Water is an abundant and essential compound, found everywhere on Earth. Yet despite its familiarity and simple structure, water displays many unusual physical properties. For more than a century, scientists have turned their attention to the study of water, attempting to better interpret its structure. An international team of researchers, led by Hiroshima University, has developed a procedure allowing them to reproduce the double peak feature of x-ray emission spectroscopy (XES) spectra in liquid water.
Through the years, as scientists have worked to better understand the structure of liquid water, some have studied water using a two-structure model. Other scientists, in a wide range of fields, have used a uniform, continuous liquid model. XES has proven to be a useful tool for researchers studying substances whose features are not homogeneous. For over a decade, scientists have debated how to interpret XES spectra of liquid water. To solve this problem the research team performed molecular dynamics calculations to create the model structures of liquid water. Their next step was to estimate XES spectra for the liquid water, using first principles of quantum mechanical calculations.

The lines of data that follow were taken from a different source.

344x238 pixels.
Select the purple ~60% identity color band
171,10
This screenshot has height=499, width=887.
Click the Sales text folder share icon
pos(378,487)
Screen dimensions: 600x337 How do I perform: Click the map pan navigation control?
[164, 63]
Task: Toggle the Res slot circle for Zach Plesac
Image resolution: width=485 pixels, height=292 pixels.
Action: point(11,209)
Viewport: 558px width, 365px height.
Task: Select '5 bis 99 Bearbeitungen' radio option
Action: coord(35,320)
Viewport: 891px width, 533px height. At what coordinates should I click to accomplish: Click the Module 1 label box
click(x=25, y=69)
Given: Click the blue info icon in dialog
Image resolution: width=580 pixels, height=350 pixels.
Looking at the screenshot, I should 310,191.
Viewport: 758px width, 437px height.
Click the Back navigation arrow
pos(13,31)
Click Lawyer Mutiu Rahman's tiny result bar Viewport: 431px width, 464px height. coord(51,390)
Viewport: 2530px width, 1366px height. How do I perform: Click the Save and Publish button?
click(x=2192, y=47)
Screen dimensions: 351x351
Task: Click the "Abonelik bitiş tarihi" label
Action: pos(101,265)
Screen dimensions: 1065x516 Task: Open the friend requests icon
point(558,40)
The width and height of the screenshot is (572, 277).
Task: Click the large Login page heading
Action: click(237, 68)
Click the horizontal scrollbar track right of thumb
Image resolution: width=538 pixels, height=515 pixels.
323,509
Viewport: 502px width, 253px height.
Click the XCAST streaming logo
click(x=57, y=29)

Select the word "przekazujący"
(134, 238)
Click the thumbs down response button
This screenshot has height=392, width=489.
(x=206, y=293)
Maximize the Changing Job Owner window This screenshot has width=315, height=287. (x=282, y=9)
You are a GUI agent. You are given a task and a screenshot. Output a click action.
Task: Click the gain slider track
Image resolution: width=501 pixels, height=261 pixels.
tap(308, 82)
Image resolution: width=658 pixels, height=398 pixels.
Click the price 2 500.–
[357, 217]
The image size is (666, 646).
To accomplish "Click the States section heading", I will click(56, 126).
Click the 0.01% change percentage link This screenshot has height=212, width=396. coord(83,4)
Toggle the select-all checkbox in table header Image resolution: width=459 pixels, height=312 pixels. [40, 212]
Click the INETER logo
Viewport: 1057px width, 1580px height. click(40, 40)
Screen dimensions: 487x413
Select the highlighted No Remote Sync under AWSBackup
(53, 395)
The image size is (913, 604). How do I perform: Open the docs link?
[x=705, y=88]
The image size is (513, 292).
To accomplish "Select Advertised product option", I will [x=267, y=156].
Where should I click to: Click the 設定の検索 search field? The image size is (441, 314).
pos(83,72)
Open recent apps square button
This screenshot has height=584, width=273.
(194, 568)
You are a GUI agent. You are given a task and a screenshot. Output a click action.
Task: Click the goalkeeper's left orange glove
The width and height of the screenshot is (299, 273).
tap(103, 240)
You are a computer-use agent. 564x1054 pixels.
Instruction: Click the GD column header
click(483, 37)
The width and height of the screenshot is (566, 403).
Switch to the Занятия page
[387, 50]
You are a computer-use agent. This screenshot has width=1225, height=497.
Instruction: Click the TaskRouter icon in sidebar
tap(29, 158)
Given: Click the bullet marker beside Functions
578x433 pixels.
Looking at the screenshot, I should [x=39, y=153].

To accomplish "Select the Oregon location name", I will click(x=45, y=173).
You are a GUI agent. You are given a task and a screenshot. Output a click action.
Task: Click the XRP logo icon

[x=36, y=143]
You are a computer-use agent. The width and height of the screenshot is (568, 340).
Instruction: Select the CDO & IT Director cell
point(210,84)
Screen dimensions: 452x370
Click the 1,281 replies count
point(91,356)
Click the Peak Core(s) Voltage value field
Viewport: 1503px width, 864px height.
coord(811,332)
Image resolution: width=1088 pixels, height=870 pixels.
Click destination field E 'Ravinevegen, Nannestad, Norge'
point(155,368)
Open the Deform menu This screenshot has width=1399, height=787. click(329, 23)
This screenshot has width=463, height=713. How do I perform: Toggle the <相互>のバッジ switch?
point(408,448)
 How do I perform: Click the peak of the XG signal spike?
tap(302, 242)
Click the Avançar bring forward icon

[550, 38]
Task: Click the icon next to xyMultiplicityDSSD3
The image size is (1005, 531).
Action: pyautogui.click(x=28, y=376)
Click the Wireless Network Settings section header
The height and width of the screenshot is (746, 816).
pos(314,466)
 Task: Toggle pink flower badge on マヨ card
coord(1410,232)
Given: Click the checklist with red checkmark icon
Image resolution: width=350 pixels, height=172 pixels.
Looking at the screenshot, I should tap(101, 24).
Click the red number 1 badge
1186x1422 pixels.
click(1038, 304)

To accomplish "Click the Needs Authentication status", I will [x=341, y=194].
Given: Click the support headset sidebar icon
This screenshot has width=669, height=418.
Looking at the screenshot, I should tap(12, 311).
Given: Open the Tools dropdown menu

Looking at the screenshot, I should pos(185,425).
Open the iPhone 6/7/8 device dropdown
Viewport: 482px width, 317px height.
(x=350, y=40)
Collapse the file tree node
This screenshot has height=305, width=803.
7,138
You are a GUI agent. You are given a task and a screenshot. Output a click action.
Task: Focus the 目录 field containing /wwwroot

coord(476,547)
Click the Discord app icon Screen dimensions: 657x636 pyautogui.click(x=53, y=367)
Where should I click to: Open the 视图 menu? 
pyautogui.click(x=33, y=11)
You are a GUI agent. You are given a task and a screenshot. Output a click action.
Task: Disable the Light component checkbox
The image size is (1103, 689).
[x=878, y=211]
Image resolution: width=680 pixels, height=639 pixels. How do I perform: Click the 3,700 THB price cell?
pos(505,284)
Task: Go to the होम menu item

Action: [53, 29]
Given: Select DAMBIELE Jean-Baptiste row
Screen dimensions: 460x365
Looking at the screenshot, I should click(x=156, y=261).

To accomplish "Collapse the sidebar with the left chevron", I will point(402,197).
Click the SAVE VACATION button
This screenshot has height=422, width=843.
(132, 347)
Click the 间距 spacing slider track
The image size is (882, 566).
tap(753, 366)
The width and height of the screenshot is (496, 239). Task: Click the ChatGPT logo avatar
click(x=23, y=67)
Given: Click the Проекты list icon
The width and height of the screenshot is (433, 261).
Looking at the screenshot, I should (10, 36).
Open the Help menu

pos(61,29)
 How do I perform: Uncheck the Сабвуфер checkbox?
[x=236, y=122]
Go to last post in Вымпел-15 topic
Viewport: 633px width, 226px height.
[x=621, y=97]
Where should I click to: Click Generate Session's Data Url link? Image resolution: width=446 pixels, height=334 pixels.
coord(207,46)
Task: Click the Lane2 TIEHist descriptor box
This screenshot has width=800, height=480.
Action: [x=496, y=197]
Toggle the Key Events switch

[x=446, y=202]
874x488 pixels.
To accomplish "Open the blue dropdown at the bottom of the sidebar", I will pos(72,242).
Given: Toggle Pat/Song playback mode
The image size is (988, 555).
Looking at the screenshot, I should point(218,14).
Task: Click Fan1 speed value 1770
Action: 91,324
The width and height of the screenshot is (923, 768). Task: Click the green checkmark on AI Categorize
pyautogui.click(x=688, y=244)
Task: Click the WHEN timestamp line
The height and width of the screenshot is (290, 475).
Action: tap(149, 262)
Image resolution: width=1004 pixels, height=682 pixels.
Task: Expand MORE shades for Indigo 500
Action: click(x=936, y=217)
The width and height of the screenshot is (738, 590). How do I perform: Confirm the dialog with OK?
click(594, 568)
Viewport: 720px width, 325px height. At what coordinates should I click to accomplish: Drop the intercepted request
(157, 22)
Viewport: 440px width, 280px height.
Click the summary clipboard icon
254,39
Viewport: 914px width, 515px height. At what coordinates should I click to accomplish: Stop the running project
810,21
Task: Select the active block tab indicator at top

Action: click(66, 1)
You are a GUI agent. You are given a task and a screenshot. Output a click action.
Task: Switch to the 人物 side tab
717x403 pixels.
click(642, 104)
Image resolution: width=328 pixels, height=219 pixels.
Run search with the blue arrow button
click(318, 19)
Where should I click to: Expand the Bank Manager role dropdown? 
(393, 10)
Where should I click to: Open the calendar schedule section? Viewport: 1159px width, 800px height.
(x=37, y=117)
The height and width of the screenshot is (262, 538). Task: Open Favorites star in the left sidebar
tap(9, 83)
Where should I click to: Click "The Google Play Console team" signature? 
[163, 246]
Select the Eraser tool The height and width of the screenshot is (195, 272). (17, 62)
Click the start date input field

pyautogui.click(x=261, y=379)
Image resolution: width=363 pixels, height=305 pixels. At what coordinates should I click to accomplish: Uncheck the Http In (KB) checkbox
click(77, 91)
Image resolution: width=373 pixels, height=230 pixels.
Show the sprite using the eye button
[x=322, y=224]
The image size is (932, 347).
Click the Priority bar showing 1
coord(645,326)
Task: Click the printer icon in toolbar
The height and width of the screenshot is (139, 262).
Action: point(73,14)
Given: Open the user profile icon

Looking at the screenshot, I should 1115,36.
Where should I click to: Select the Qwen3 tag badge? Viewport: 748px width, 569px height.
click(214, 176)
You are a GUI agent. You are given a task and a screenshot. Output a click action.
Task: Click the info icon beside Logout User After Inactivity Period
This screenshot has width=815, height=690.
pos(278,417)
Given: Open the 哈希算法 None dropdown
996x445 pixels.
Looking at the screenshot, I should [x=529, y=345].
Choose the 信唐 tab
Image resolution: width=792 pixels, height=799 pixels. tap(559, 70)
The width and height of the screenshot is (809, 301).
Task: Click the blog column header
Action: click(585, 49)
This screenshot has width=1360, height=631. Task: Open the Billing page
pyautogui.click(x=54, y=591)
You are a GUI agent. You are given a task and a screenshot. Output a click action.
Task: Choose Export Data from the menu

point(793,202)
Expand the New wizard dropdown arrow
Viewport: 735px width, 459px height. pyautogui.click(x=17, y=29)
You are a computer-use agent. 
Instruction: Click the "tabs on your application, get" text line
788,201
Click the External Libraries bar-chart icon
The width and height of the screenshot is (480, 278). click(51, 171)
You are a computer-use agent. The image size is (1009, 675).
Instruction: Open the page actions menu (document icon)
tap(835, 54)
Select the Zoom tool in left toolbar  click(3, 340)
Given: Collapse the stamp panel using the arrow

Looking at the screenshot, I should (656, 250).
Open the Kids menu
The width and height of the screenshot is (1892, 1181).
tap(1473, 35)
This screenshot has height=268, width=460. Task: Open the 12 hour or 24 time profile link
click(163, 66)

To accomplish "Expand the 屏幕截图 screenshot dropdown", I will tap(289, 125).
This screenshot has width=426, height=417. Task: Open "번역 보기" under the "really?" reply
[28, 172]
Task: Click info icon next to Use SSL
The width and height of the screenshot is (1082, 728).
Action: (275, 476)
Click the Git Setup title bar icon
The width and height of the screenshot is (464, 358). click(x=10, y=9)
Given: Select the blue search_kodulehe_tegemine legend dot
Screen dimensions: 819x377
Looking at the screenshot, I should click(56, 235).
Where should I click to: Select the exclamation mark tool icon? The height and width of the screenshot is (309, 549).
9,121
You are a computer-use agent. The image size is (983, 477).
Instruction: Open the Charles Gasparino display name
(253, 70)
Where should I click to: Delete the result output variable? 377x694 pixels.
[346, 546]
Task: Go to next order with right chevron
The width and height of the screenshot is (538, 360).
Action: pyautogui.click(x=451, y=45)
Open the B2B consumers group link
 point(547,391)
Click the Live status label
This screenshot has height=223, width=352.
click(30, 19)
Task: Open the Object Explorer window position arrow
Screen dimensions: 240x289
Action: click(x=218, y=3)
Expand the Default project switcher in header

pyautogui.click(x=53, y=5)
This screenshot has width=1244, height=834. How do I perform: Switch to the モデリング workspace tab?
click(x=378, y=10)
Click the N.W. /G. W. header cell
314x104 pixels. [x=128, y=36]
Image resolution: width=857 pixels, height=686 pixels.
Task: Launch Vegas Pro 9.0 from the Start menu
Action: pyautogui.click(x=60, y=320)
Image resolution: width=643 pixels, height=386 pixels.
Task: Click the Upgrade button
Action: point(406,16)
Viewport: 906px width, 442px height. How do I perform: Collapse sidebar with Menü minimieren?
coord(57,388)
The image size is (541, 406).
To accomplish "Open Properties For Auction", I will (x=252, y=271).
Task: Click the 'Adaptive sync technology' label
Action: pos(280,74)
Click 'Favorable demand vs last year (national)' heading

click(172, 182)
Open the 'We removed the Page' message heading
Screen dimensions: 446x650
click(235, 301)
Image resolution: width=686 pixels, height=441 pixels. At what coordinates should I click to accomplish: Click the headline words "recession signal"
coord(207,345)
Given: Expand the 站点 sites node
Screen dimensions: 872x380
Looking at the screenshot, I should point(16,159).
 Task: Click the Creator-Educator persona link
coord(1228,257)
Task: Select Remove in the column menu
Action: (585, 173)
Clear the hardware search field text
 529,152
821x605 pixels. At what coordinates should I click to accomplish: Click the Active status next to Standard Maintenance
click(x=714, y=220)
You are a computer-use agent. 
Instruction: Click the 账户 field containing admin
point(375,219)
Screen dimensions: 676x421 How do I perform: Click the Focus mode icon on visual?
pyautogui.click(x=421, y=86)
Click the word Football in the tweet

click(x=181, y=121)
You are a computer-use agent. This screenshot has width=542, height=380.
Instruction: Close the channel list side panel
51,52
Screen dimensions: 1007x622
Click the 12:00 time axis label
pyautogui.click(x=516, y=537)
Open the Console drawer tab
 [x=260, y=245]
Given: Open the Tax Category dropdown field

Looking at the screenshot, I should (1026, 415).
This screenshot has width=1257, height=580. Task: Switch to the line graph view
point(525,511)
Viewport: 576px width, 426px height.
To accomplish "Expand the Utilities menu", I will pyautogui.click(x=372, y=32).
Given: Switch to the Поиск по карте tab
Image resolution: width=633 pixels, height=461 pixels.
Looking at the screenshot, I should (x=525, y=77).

The team was able to theoretically reproduce the double 1b1 feature, present in liquid water’s x-ray emission spectra. They explored different effects, such as geometry and dynamics, to determine the shape of the XES spectra.
Adopting classical molecular dynamics simulations, the team was able to construct the water’s structure in the liquid phase. In these simulations, the researchers worked at various temperature points with the bond length and water molecule angles fixed. In the spectra they calculated, the researchers were able to reproduce the features, such as the double peaks of the 1b1 state, that had been previously observed by other scientists in experimental XES spectra.
To better understand the features they were seeing, the research team classified the XES spectra they calculated based on the different types of hydrogen bonds. They observed the double peak feature in the XES spectra in all the different types of hydrogen bonds they studied. After examining the spectra related to the hydrogen bonds, the team studied the effect of thermally excited vibrational modes on the XES spectra. They obtained nine independent vibrational modes and studied their effects on the spectra.
The researchers were able to successfully reproduce the XES spectra of liquid water by examining the effect of full vibrational modes, O–H stretching, bending and rotational modes. They explained both the temperature and isotope dependence by examining the hydrogen-bond configuration around the excited water molecule and core-hole induced dynamics. “Our procedure is general and can be applicable for various systems related to the phenomena including liquid water”, Takahashi said.
The team is hopeful that their research may help to resolve some of the long-standing debates surrounding the interpretation of liquid water’s structure. Looking to the future, the researchers see various potential applications for their procedure. “Development of new materials such as electrodes used in batteries, biomaterials such as artificial blood vessels and functional polymers such as water treatment membranes may be fascinating projects, which are related to the structure of liquid water”, Takahashi said.